▶ Exercise aim: In total, how many lines of the data contain the word "agent"? Only that number is wanted.

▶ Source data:
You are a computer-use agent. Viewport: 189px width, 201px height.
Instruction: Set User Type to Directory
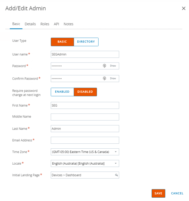tap(86, 42)
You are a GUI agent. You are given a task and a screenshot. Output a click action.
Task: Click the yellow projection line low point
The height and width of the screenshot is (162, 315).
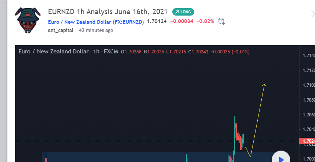251,156
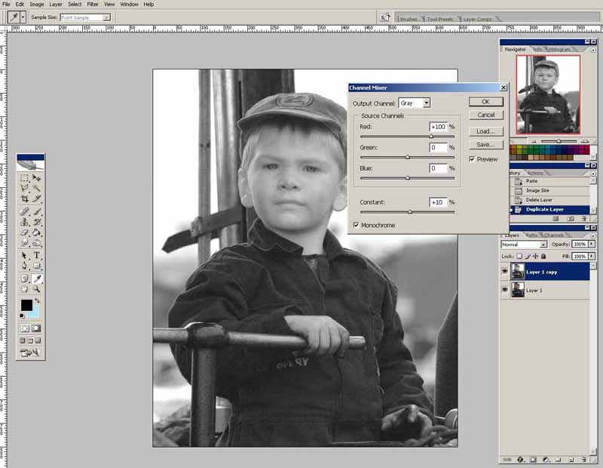Activate the Eyedropper tool in the toolbox
Image resolution: width=603 pixels, height=468 pixels.
[37, 278]
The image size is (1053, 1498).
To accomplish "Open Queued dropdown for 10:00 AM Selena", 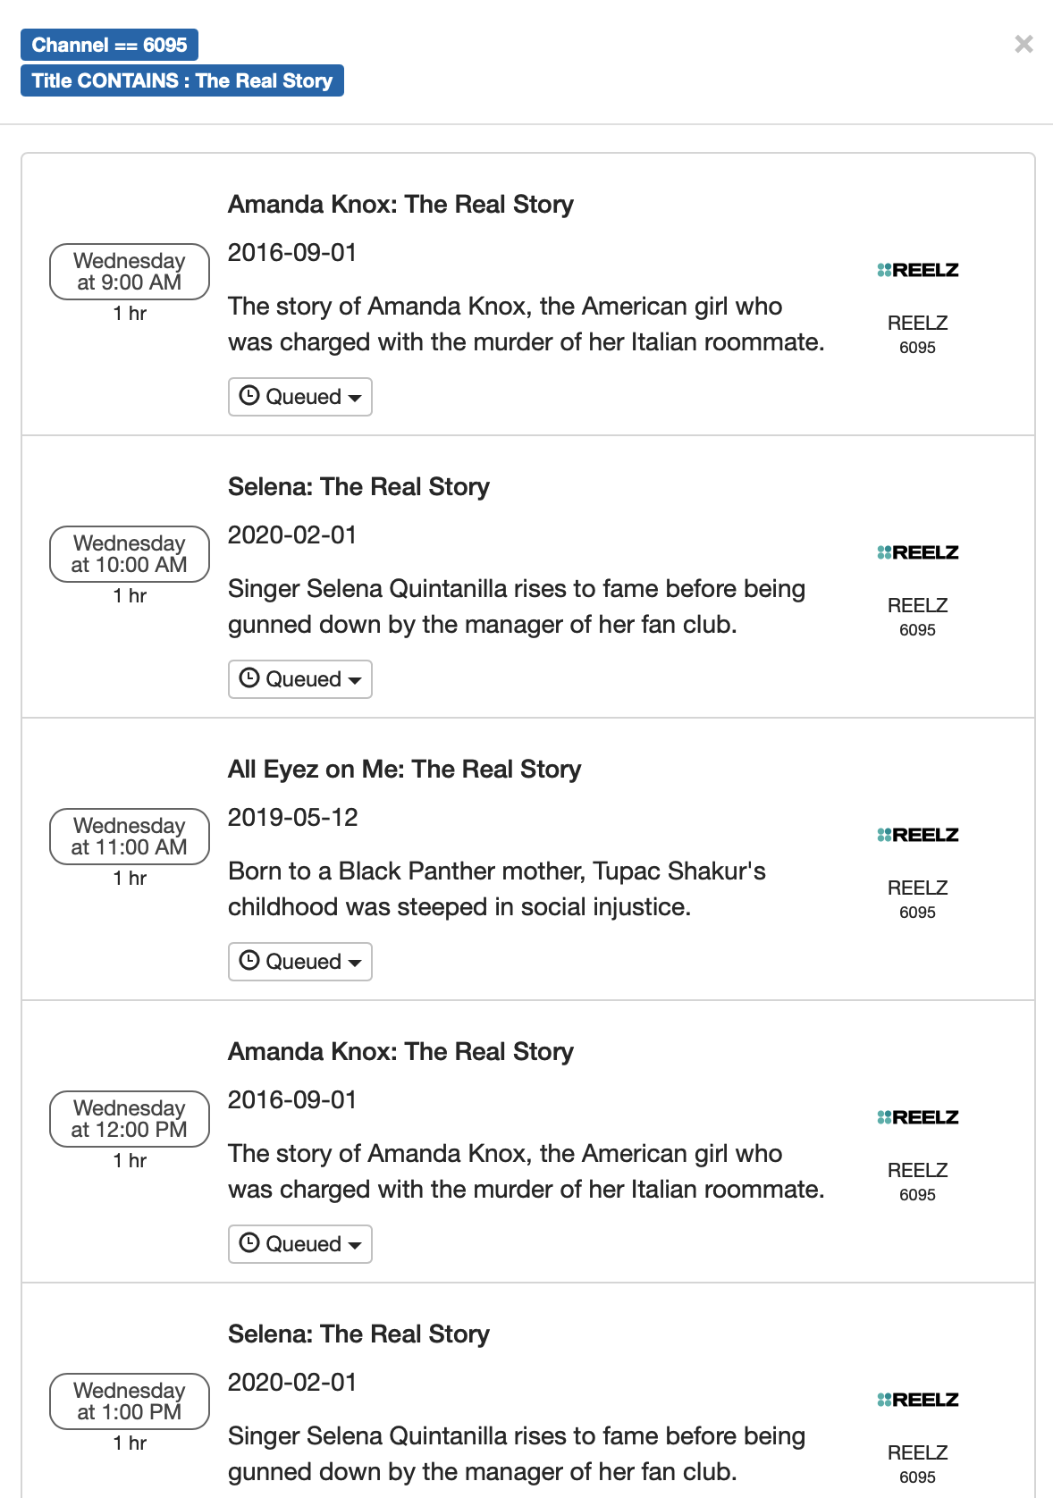I will click(x=300, y=679).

▶ Answer for this exercise: 2